___ SOURCE DOCUMENT

Before we talk about Frosty, I just want to say how much I am enjoying reading about your holiday traditions; thank you for commenting on my gingerbread post to tell me about them. Make sure you visit the Foiled Fox blog this week to read about some more holiday traditions and I will be sharing another tradition on Friday.

Now back to Frosty from the PB ‘Frosty’s Flakes set. I have not created a snowman card in a long, long time but after creating gingerbread on kraft cardstock and poinsettia cards on kraft cardstock (in a recent class) I thought why not try a snowman. I stamped in black this time which looks just as striking on kraft as white does. All the white elements are added with a white gel pen or white pencil.

I coloured the leaves in a green pencil, I used polychromos pencils but I imagine any dark green pencil will do. I did the berries, hat ribbon and scarf in red, nose in orange and hat in black. I was halfway through colouring the hat when I realised I needed a highlight strip to show the curve of the hat. I was able to leave a gap on one section but it looked odd where it didn’t continue across the whole hat. Sand eraser to the rescue! If you don’t have a sand eraser for sanding off little errors you should get one. It worked brilliantly on the coloured pencil but I have also used in on stray bits of ink or paint.

I finished all the pencil colouring without colouring the snowman at all. I decided to try some cross hatching with the white gel pen and I think it does the trick. White coloured pencil would probably work also. I protected Frosty with a post-it and splattered white gesso over the rest of the panel. I stamped a sentiment from the PB ‘thrill of hope’ set and die cut it with a tag die. The stitching around the card panel and tag is hand done with the white gel pen. I added a white pencil drop shadow on the sentiment, popped it up on dimensional tape with some twill tape to co-ordinate.

Making a snow man with the first snow might be a tradition for some but we have learned since coming to Canada that there are many types of snow and not all types are suitable for snowmen! In Australia if we had snow staying on the ground we would make a snowman however small and odd looking! I remember a time when I was a child my family drove up Mt Wellington in Hobart and there was snow at the top; we built a snow man on the bonnet (hood) of our car. It melted or fell off by the time we got back down the mountain.

Supplies


Holiday Traditions – Gingerbread

Here in Canada Thanksgiving is behind us but in the US it is about a month away; Christmas is exactly two months away! With that in mind Shauna, from the Foiled Fox, and I have teamed up to host a ‘Holiday Traditions’ giveaway.

______
___ DATASET

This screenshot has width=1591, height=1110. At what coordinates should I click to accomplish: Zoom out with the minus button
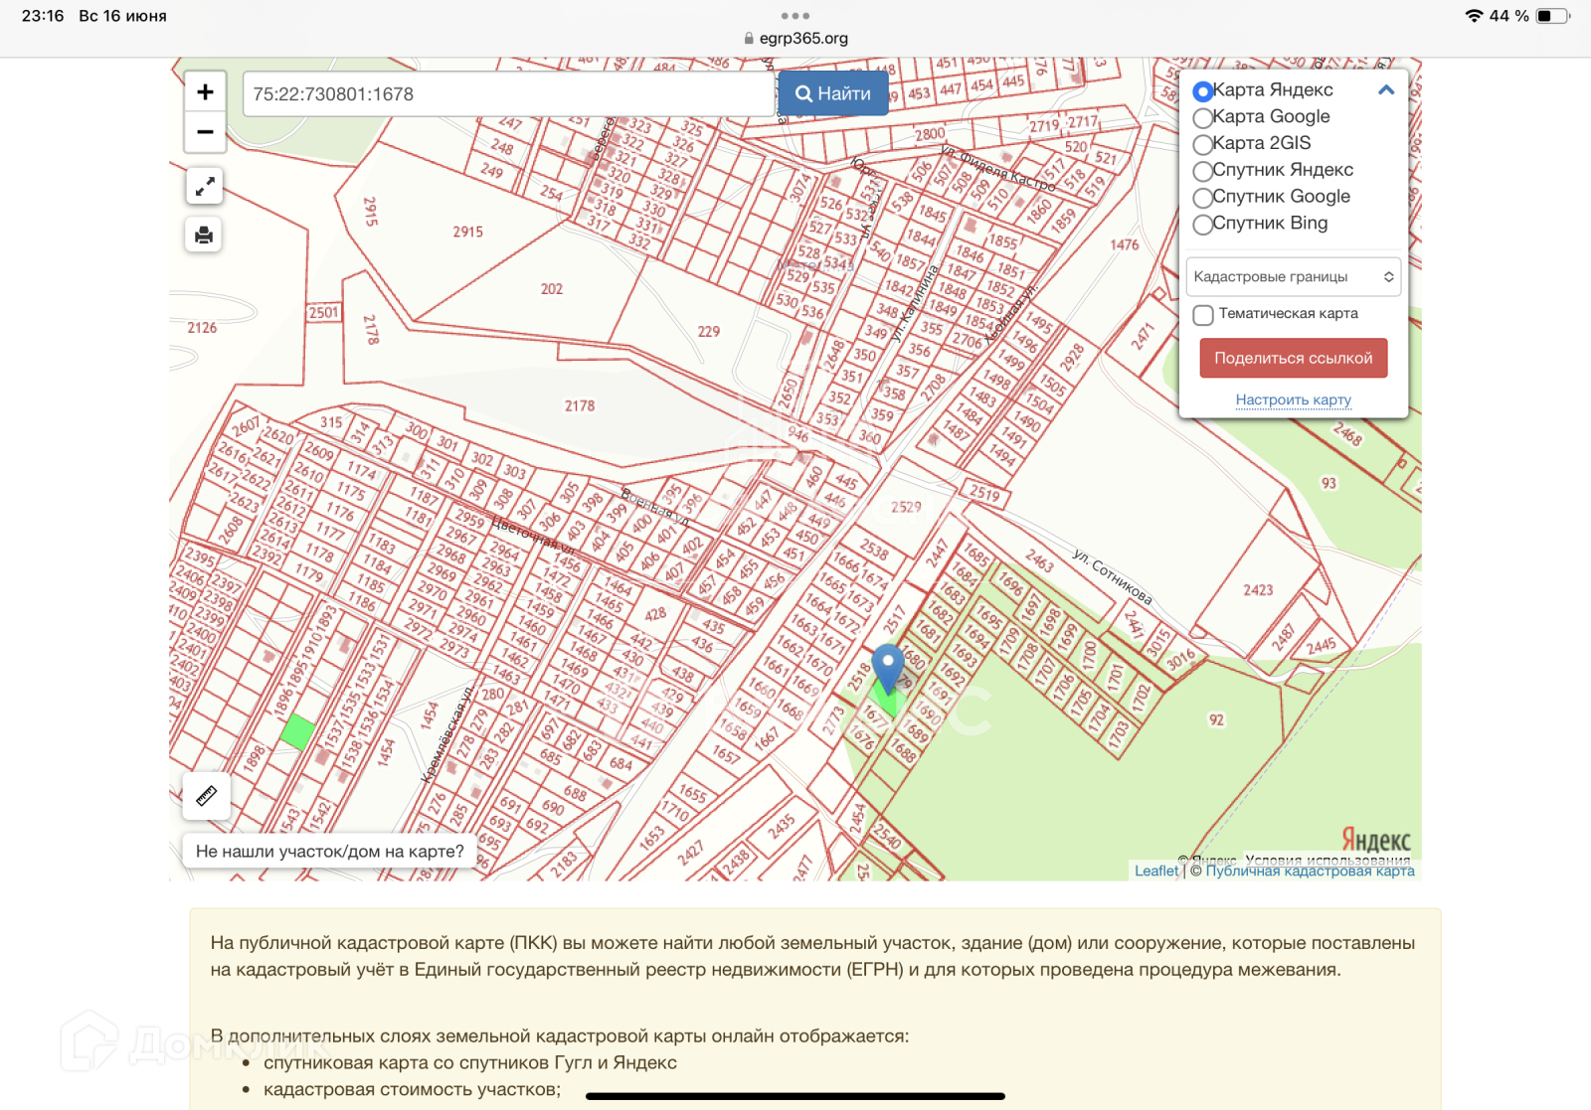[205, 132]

______
___ DATASET

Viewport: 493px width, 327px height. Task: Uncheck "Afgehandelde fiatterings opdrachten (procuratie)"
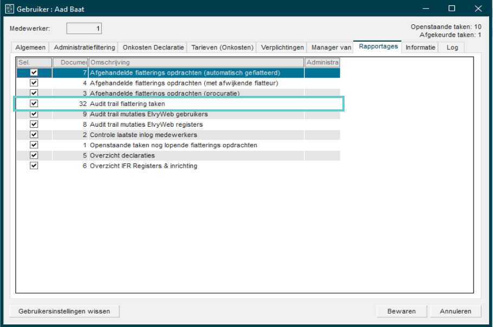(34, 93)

______

Reproduce word for word the part of the card-making post that begins at "Here in Canada" and stops after "a ‘Holiday Traditions’ giveaway.". The rows have no connection to the card-making post.

### RIGHT ANSWER
Here in Canada Thanksgiving is behind us but in the US it is about a month away; Christmas is exactly two months away! With that in mind Shauna, from the Foiled Fox, and I have teamed up to host a ‘Holiday Traditions’ giveaway.